O comentário e a resposta

Tudo começou quando a cliente postou a “avaliação” dela sobre a localização do Mocotó, que fica a cerca de 15 km do Centro da cidade e a 3 km da estação Tucuruvi do metrô. “Fomos em 16 pessoas. Ficamos com muito medo do local do seu restaurante. Nunca imaginaria que você, tão famoso, ficaria num bairro assim. Somos do Tatuapé e vamos torcer para abrir um restaurante aqui neste bairro maravilhoso e cheio de restaurantes bons e de nome igual ao seu. Pensa nisso”.

Em publicação no Instagram, Rodrigo respondeu: “Justamente por existir gente que ainda pensa como você que continuamos morando e empreendendo na Vila Medeiros.

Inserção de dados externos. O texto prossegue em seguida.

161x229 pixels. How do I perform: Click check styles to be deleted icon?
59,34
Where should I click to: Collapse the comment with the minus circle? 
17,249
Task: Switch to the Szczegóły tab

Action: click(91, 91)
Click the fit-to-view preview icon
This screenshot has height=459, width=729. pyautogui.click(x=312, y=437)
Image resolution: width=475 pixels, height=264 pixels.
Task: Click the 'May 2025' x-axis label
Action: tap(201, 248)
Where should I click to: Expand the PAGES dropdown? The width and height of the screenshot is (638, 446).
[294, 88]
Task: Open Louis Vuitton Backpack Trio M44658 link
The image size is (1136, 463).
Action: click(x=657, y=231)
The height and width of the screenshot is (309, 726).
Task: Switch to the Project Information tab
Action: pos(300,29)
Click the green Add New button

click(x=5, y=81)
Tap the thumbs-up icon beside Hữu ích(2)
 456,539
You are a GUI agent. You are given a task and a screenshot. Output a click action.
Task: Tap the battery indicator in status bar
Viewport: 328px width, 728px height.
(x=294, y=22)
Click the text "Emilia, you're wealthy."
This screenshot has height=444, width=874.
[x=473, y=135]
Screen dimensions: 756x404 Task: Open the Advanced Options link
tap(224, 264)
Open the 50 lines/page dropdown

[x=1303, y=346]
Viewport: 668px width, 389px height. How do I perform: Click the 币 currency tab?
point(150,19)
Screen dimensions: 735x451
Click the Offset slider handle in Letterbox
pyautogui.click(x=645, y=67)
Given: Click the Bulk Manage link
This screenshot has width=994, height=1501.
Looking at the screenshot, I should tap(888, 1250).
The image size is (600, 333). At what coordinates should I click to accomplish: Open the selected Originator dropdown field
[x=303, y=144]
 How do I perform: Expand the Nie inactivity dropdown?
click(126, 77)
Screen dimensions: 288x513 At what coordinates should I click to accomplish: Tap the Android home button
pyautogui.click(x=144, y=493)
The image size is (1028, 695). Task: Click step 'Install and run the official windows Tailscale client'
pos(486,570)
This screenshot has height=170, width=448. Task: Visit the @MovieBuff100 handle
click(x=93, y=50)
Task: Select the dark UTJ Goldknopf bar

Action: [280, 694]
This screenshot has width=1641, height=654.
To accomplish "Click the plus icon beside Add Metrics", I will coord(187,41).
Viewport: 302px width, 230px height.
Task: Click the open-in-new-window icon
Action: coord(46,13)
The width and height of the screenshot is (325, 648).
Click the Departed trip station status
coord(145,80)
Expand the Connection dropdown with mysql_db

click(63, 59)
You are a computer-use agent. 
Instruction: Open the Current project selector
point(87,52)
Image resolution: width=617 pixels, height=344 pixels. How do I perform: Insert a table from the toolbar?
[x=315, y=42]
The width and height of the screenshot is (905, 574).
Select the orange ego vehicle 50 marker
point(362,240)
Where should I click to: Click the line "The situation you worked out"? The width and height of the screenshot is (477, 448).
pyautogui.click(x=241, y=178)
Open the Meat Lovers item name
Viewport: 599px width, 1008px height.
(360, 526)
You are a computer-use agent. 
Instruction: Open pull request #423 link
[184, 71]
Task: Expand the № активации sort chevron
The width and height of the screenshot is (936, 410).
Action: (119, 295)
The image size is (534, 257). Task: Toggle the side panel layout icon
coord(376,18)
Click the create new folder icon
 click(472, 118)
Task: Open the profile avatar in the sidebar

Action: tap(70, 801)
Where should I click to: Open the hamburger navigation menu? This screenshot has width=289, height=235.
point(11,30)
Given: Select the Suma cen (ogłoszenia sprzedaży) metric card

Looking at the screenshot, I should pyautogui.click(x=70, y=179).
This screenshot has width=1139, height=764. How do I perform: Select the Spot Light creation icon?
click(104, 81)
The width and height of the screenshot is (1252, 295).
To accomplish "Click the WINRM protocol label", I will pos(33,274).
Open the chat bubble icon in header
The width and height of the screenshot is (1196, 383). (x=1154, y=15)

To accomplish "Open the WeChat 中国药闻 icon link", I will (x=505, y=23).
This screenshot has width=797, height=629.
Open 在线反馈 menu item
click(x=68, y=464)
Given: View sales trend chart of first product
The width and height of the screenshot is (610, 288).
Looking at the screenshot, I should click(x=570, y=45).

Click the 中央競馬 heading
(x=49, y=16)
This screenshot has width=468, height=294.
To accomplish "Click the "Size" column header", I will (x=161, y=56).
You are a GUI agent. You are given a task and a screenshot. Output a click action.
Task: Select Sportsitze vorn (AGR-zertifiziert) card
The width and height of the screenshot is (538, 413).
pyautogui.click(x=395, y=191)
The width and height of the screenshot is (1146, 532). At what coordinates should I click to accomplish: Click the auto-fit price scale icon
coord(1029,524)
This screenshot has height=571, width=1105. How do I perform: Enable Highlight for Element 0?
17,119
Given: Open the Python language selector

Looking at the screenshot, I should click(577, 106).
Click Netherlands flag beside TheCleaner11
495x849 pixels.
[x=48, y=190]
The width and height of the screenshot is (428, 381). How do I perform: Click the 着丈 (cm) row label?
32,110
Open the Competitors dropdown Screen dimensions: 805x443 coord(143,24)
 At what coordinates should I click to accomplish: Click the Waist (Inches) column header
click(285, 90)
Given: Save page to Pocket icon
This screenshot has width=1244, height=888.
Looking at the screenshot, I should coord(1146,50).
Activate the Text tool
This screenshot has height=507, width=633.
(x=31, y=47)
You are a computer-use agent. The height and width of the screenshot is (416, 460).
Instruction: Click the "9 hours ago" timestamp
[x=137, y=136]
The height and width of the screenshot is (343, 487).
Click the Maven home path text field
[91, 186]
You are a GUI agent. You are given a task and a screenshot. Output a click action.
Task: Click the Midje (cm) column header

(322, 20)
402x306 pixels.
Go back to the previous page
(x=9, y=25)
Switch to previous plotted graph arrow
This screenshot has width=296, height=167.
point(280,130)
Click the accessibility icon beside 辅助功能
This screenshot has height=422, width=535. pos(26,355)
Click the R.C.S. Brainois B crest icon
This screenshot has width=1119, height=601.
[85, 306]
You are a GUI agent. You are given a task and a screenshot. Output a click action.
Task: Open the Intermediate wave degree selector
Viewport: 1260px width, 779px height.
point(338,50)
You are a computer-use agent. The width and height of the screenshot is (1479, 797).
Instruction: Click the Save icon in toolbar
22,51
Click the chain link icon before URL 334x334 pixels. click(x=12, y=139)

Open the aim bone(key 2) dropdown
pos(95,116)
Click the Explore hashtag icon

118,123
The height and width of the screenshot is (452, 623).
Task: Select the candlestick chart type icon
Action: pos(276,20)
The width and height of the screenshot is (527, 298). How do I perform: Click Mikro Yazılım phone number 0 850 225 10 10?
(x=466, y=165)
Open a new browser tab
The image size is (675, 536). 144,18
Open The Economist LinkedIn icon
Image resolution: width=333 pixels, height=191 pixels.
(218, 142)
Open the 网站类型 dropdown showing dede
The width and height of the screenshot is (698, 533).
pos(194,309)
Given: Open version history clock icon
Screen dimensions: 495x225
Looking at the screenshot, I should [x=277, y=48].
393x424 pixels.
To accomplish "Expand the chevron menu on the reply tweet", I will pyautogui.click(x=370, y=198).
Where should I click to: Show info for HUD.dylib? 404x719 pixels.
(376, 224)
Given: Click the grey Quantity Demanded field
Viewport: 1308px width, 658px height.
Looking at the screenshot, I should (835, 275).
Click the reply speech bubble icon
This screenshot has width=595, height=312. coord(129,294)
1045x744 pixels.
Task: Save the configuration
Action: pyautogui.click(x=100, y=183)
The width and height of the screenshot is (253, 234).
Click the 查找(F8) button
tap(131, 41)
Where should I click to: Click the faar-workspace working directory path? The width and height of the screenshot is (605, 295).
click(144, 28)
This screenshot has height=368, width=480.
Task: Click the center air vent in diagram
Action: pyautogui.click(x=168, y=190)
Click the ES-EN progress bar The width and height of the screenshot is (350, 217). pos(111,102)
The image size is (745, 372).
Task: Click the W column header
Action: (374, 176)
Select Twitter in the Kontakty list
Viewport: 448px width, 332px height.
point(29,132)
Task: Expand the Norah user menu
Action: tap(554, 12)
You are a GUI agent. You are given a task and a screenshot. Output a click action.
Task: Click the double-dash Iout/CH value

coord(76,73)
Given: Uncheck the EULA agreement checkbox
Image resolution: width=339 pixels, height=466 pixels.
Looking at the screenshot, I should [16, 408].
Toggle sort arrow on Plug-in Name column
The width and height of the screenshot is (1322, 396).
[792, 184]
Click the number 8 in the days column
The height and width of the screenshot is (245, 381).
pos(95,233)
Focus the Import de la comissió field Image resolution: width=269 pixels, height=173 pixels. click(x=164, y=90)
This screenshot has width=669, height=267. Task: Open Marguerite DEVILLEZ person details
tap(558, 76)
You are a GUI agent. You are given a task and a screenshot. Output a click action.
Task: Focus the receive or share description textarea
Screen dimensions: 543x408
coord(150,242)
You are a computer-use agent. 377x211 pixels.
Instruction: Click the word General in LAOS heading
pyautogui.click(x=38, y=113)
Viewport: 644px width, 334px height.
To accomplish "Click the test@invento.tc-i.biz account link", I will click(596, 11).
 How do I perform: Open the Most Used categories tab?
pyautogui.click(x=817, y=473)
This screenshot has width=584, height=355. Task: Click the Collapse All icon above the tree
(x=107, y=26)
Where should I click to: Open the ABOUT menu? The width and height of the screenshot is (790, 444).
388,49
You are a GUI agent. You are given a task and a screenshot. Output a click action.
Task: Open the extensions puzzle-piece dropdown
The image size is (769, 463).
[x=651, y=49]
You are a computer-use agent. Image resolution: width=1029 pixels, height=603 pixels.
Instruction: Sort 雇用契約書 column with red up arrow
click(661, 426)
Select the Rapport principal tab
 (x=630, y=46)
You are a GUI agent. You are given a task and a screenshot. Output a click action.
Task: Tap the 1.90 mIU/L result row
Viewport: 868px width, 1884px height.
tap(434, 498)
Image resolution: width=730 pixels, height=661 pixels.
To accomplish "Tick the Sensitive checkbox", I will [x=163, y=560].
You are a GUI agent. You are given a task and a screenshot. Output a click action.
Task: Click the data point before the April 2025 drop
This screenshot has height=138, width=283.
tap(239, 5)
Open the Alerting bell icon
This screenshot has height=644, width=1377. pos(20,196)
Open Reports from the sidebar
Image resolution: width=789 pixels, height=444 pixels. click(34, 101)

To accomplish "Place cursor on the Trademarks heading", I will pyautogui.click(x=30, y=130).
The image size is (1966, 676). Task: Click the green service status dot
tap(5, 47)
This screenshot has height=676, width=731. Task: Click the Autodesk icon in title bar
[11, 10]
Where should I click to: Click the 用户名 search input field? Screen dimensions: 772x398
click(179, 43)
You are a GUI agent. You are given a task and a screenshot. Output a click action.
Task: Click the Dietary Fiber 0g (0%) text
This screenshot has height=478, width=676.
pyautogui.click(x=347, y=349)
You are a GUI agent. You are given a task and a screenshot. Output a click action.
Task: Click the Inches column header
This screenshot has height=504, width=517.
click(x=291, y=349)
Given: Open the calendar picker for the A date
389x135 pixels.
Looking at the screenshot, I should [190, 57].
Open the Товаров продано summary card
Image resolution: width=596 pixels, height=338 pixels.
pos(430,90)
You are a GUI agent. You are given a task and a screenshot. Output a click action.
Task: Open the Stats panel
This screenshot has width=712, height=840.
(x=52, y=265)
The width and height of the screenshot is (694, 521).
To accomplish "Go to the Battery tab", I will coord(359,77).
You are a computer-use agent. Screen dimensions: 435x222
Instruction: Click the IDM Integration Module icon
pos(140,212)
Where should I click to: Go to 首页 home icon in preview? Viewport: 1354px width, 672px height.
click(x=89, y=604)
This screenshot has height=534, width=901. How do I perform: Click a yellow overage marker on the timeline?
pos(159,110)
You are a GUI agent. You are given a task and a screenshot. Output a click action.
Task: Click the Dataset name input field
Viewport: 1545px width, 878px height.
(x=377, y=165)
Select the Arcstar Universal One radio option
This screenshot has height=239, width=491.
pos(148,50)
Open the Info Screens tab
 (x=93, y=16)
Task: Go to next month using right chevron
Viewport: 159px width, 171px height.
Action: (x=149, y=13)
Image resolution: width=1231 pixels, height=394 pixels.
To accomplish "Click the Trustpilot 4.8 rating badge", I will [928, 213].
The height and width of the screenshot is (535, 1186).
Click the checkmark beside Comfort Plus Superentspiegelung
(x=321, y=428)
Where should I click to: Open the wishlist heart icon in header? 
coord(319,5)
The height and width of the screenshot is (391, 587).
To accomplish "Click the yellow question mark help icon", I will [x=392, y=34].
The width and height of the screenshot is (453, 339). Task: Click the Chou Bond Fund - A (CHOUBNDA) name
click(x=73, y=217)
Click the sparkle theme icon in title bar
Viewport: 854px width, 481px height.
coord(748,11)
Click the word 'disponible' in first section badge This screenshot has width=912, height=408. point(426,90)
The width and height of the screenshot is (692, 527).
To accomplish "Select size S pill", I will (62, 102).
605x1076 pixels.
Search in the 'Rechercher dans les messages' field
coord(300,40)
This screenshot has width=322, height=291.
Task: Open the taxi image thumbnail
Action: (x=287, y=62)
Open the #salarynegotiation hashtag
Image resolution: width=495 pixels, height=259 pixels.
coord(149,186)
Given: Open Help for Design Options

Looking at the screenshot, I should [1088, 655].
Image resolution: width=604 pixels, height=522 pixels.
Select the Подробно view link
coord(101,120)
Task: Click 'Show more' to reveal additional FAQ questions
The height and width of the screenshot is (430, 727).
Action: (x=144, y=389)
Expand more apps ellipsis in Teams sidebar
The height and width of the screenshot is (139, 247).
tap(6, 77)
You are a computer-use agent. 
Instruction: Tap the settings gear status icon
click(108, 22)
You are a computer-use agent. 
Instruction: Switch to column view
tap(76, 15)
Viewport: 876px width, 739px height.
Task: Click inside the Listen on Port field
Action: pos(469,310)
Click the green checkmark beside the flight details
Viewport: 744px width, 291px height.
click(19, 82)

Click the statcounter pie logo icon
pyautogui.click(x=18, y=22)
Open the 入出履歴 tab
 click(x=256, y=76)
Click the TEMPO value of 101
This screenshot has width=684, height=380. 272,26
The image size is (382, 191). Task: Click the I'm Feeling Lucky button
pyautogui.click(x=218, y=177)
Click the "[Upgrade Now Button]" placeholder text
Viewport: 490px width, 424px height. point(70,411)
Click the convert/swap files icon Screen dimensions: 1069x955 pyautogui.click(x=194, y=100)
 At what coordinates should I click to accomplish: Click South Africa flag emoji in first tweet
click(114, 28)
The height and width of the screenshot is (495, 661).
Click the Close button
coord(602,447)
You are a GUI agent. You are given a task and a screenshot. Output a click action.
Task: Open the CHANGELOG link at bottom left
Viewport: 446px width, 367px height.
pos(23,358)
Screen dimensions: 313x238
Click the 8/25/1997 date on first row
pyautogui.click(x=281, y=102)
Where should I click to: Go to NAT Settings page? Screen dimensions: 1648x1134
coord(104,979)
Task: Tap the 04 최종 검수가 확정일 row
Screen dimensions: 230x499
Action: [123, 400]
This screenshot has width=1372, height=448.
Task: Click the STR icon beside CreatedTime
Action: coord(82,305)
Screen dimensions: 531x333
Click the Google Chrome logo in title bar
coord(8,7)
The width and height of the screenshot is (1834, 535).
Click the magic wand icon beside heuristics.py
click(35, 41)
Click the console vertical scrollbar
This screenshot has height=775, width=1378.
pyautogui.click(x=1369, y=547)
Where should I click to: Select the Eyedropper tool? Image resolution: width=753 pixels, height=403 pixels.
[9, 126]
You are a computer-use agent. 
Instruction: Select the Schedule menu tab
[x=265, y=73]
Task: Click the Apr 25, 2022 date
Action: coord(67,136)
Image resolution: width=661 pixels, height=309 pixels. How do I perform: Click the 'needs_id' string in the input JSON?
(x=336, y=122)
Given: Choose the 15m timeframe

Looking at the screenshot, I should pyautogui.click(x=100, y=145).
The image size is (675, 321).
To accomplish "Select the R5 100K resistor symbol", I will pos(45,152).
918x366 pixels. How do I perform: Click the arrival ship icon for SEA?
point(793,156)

Assim, quem sabe um dia nosso bairro vai estar (ainda mais!) cheio de negócios e oportunidades para as pessoas que vivem aqui”. O post já reúne quase 90 mil curtidas.

Herança de família, herança da comunidade

Ao BHAZ, Rodrigo Oliveira narra que sentiu um misto de surpresa e indignação ao receber a mensagem negativa. Herança do pai, o Restaurante Mocotó se consagrou como um negócio de sucesso na região, que por questões culturais é frequentemente estigmatizada.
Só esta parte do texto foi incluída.